Lleva varias semanas ingresado y está esperando el dictamen final de los
médicos y, aunque él es una persona optimista también se está preparando para
lo peor. Observa con atención a otros pacientes que se encuentran en la misma o
en parecidas circunstancias: cómo afrontan la enfermedad, las visitas que
reciben, cuál es el reflejo de sus caras. Piensa que hay una verdad evidente y
es que nunca estamos preparados para el viaje final que nos espera, porque la
muerte es una palabra que nadie queremos oír. Para referirnos a ella preferimos
utilizar eufemismos que resultan menos traumáticos como por ejemplo “fulanito
nos ha dejado” o bien “menganito se ha ido para un largo viaje”.
Por la planta del
hospital aparecen de vez en cuando gente ajena al servicio médico y personal de
enfermería o de limpieza.
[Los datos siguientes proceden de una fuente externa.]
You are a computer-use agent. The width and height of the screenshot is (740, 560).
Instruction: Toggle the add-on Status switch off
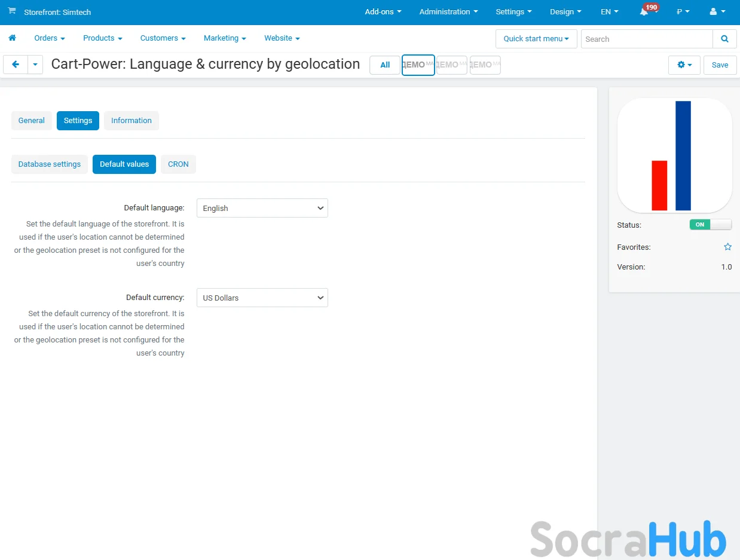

Se trata de personas voluntarias que ofrecen de
manera solidaria interpretación, canto, etc. dirigido a pacientes que se
encuentran hospitalizados. A veces también reciben la visita de algún
deportista famoso que charla un rato con los enfermos, firma camisetas o se
fotografía con ellos. Hoy lunes han recibido la visita de dos chicas jóvenes. Están
en una gran sala, en medio de la curiosidad y rodeadas de enfermos, médicos y
personal de enfermería, una ha colocado su teclado y la otra afina el violoncello.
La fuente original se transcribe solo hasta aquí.